Indonesia tidak dapat memungkiri bahwa ketahanan pangan di dalam negeri sangat tergantung pada kondisi pasar internasional. Lihat saja pada semester I-2011, nilai impor produk pangan untuk pasar dalam negeri sudah mencapai 10,27 miliar dollar AS, nyaris separuh dari ekspor komoditas pertanian yang tercatat 21,59 miliar dollar AS.

Menteri Perdagangan Mari Elka Pangestu menuturkan, salah satu syarat tercapainya ketahanan pangan adalah stabilitas. Artinya, pangan harus tersedia setiap waktu dan bisa diakses oleh semua pihak, terutama kelompok masyarakat miskin. Ini yang mendorong pemerintah memutuskan impor karena harus menjaga ketersediaan pada persediaan cadangan (buffer stock) komoditas pangan, terutama beras.

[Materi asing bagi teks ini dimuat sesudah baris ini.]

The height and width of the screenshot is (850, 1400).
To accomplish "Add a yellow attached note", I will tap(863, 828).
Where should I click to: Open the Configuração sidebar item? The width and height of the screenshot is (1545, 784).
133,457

”Kami mengimpor bukan untuk liberalisasi pasar beras, melainkan untuk mencukupi cadangan di dalam negeri. Setelah cukup dengan kuantitas dan kualitas yang dibutuhkan, kami tidak perlu impor lagi,” ujar Mari dalam diskusi ketahanan pangan, pekan lalu.

Namun, pergerakan harga komoditas pangan yang tidak mudah diprediksi menjadi faktor yang menyulitkan saat ini. Atas dasar itu, pemerintah menghadapinya dengan pendekatan langsung kepada produsen produk akhir.

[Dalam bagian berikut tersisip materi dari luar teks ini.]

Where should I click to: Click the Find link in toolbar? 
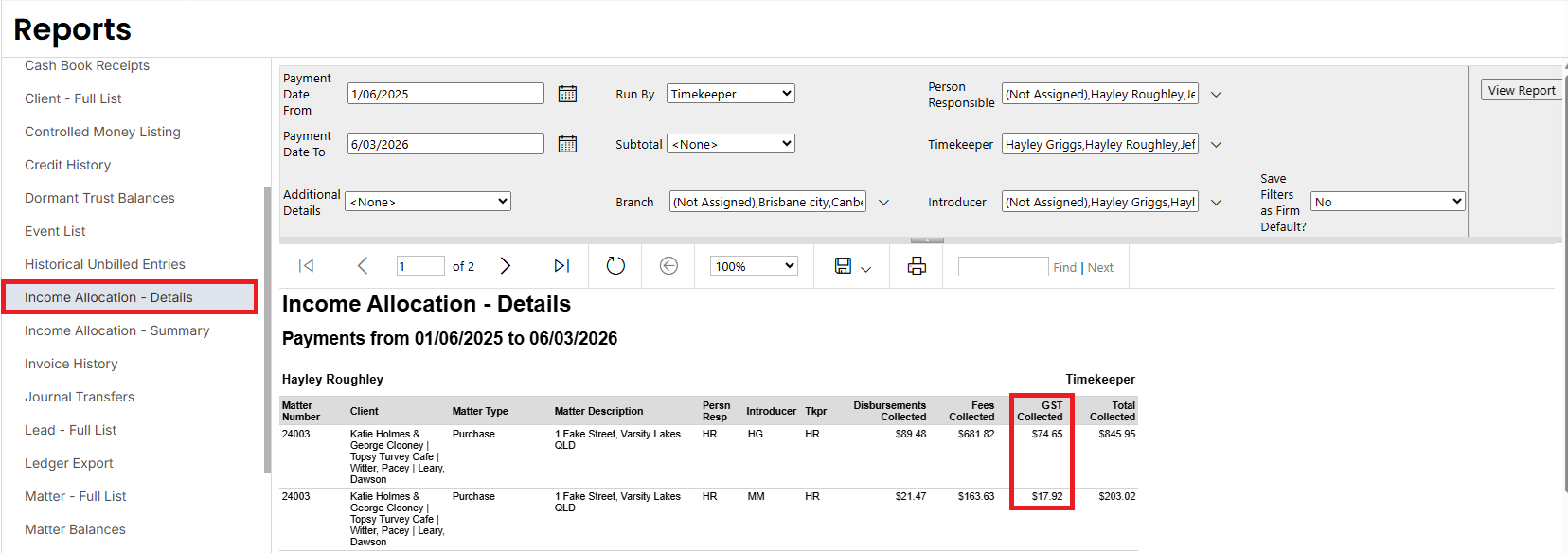(1064, 268)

Di sisi lain, pemerintah mempersiapkan subsidi untuk menutup selisih antara harga yang bisa diturunkan produsen dan kemampuan beli masyarakat. Jika ini tidak berhasil, instrumen lain yang dipakai adalah bea masuk, bea keluar, dan Pajak Pertambahan Nilai (PPN). Ketika kenaikan harga perlu diredam, bea masuk dan PPN akan dinolkan.

Pasar rapuh

Masalahnya, pasar internasional yang menjadi sumber impor produk pangan, terutama beras, merupakan pasar yang rentan. Beras yang tersedia hanyalah residu atau surplus (sisa lebih cadangan beras) di negara-negara eksportir beras utama, yakni Thailand dan Vietnam. Surplus ini semakin menipis sehingga Indonesia harus bersaing ketat.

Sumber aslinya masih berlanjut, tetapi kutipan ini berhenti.